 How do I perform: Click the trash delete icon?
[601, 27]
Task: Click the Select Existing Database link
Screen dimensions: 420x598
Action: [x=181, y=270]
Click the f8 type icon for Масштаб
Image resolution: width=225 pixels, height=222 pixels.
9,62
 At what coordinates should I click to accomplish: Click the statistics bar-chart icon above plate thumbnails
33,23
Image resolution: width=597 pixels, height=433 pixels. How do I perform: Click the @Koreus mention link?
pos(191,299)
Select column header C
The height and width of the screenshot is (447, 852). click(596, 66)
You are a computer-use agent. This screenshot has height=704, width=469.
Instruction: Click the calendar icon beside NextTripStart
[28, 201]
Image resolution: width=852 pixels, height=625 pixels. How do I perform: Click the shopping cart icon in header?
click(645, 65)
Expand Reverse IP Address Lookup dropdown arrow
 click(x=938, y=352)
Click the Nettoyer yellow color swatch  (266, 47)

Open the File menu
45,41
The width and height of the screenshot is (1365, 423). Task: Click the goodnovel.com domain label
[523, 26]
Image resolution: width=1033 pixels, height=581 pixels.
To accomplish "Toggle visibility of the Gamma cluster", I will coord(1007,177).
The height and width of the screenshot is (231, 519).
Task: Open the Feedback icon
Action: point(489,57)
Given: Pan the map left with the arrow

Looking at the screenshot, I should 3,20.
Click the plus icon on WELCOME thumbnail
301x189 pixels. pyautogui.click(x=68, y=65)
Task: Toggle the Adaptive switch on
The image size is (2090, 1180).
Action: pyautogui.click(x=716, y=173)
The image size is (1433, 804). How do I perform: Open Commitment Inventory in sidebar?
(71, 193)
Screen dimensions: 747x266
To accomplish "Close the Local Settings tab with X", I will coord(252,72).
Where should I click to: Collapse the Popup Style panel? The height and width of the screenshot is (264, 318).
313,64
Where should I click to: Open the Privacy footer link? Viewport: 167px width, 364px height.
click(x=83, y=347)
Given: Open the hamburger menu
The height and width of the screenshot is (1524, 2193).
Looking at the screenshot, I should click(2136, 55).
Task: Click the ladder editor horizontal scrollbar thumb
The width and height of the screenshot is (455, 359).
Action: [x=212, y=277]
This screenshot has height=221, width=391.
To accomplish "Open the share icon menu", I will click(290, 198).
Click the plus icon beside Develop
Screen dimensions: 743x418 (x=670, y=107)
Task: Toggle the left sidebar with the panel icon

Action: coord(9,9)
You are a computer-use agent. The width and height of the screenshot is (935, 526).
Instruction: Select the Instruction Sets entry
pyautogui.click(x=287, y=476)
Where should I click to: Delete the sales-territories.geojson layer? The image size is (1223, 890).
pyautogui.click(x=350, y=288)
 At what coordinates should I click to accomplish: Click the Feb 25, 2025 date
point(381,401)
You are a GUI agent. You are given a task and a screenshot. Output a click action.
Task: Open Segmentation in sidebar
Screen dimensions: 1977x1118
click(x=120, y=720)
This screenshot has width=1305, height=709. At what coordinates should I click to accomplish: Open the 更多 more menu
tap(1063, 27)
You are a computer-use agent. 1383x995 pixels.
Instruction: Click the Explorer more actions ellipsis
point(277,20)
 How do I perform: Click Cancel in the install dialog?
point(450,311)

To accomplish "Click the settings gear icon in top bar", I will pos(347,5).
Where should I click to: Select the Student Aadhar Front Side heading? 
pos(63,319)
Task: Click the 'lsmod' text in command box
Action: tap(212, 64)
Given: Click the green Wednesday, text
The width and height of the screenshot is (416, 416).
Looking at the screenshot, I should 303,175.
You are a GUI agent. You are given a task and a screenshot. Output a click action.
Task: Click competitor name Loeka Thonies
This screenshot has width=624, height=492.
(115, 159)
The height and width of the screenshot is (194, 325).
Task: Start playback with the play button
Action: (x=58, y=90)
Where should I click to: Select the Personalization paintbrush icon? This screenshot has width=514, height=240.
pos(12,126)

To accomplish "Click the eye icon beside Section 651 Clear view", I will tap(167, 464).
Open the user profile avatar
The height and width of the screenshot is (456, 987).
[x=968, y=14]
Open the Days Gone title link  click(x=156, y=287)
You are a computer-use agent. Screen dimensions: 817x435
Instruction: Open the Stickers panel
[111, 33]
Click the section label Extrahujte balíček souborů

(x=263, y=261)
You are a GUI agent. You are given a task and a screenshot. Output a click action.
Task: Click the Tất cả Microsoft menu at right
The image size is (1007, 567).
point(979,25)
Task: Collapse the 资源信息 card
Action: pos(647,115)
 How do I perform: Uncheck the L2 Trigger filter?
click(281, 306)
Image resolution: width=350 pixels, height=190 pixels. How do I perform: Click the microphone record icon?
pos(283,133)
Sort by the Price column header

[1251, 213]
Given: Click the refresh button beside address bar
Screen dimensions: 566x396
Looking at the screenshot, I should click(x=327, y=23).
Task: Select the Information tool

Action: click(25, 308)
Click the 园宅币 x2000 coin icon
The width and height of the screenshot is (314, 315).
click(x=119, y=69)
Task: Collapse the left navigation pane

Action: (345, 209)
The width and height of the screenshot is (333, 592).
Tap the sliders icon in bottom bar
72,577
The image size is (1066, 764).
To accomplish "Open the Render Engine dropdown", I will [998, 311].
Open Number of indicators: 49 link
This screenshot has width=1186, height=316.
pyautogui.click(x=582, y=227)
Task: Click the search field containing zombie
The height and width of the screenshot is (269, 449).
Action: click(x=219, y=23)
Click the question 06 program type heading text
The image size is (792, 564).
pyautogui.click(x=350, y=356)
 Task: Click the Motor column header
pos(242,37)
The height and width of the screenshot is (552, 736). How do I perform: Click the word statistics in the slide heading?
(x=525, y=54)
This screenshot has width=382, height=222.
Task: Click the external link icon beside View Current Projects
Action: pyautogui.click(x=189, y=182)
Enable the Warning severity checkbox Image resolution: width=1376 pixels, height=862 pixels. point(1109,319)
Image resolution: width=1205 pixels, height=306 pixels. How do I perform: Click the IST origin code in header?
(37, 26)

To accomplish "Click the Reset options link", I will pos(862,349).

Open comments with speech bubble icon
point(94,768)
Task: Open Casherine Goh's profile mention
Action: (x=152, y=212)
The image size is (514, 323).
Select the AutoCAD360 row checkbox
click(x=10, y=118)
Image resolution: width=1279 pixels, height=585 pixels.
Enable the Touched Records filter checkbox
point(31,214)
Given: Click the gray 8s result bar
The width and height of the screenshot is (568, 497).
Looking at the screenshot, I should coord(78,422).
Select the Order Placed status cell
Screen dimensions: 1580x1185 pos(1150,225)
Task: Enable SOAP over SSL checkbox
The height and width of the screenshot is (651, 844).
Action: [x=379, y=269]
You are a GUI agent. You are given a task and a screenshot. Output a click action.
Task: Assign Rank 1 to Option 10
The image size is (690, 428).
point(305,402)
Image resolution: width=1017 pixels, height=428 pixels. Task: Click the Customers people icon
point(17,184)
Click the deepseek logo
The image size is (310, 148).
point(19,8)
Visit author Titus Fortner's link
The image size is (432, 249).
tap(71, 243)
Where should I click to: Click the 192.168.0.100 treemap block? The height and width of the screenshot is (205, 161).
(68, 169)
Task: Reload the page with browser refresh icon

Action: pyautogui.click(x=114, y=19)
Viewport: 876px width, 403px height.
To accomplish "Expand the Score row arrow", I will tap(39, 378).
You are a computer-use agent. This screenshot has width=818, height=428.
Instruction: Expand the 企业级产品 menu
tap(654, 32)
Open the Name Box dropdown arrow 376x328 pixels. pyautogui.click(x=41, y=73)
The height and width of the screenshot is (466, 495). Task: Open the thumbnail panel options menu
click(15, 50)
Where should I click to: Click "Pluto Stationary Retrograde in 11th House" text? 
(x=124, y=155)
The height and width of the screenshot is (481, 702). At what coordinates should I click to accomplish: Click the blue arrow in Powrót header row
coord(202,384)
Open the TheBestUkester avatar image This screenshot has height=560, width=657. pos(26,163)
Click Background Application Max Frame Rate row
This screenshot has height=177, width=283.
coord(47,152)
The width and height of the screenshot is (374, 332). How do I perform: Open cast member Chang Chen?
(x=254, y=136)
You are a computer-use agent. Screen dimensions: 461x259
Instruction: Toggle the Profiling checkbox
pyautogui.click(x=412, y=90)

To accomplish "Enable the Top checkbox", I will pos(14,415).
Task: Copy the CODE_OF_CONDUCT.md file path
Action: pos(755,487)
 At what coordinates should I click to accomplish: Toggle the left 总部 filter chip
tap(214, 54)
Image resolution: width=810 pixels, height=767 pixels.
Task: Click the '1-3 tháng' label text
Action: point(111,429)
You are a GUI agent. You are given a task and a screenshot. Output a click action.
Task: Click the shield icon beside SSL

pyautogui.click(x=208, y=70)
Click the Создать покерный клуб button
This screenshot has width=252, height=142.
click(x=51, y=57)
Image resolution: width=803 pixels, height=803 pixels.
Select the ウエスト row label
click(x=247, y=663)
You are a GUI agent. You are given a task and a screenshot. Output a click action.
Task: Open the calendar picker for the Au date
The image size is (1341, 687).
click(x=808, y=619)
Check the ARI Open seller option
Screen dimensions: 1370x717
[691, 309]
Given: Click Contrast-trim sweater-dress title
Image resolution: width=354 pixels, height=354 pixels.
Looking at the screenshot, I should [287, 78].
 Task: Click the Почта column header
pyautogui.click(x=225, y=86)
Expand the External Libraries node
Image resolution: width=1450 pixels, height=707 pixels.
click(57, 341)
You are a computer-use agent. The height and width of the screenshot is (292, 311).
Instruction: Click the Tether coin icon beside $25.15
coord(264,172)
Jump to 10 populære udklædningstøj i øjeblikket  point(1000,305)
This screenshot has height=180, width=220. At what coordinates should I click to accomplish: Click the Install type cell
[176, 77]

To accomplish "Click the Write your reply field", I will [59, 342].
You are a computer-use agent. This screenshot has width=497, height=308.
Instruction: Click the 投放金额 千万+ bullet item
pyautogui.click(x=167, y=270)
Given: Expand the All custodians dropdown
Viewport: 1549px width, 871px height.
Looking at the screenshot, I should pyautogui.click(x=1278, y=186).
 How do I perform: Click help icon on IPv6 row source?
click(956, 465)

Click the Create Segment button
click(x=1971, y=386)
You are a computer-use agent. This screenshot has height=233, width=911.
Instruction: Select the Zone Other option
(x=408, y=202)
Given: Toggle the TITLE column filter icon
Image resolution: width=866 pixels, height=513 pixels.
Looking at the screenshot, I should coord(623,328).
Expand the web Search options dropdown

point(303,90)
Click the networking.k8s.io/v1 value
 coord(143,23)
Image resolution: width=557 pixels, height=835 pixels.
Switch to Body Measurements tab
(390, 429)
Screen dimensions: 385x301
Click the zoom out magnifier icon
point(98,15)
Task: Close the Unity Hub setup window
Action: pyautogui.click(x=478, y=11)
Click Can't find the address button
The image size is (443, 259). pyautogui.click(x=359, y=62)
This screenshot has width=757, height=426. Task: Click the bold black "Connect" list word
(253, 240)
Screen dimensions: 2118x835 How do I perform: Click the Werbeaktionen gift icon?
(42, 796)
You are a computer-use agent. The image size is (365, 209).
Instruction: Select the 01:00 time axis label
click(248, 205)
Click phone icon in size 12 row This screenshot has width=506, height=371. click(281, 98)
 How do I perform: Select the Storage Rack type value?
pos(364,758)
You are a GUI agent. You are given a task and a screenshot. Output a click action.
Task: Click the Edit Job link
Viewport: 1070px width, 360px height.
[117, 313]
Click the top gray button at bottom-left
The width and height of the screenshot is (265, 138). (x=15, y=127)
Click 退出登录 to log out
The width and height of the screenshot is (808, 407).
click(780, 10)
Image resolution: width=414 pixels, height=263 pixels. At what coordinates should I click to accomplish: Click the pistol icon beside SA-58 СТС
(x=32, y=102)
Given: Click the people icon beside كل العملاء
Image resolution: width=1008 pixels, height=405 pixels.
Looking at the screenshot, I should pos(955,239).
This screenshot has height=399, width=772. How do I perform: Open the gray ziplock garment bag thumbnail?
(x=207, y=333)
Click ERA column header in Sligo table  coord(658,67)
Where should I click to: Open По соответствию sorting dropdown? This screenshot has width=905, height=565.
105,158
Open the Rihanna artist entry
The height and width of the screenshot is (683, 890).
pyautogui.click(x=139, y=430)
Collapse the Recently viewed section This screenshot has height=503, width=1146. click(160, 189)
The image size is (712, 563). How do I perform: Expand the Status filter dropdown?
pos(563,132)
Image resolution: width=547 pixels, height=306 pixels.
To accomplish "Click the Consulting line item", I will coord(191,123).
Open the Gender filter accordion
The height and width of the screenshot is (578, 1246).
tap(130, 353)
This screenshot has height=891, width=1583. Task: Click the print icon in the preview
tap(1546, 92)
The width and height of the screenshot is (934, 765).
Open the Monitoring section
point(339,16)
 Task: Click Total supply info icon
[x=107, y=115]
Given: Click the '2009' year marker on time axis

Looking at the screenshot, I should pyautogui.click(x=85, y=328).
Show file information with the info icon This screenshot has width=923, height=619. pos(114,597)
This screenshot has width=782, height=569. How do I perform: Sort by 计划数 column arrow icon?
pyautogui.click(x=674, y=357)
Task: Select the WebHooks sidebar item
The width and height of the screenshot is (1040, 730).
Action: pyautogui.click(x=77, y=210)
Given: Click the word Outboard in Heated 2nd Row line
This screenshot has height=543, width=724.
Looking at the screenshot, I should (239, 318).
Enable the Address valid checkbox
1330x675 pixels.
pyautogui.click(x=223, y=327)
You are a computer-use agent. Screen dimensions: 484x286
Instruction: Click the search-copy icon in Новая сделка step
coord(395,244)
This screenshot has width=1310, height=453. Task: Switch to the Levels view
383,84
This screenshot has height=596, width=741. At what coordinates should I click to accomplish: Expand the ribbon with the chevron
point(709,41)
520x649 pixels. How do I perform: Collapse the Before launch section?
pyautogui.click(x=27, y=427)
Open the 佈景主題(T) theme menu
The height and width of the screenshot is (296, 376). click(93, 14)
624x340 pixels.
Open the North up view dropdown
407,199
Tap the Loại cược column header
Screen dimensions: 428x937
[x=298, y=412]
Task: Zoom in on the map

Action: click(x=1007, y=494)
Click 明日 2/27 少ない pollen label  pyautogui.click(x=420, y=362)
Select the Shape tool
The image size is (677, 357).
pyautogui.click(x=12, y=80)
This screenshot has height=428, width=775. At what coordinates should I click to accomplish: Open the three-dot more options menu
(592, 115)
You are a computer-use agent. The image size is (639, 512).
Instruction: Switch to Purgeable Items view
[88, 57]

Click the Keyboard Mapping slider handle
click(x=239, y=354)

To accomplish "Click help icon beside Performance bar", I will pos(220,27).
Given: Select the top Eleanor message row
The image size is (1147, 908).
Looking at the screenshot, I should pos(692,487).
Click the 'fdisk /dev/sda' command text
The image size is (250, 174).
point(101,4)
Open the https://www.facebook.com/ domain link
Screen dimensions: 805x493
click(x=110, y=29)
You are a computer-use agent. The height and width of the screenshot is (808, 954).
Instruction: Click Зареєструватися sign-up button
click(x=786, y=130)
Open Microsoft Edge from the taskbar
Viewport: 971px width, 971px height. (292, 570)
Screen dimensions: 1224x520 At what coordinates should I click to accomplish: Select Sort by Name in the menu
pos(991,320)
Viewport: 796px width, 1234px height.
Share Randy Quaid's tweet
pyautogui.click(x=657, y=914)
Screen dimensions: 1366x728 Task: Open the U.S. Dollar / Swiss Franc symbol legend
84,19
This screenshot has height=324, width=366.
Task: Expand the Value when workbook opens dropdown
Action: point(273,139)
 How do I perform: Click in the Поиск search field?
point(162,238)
*-*-*
-- EXERCISE DESCRIPTION --
Lay out the rows above, from the line containing "Tap the Loại cược column header" through the line containing "Click 明日 2/27", as a numbered list. Skip any blank lines.

-- ANSWER TO THE PROBLEM --
1. Tap the Loại cược column header
2. Screen dimensions: 428x937
3. [x=298, y=412]
4. Task: Zoom in on the map
5. Action: click(x=1007, y=494)
6. Click 明日 2/27 少ない pollen label  pyautogui.click(x=420, y=362)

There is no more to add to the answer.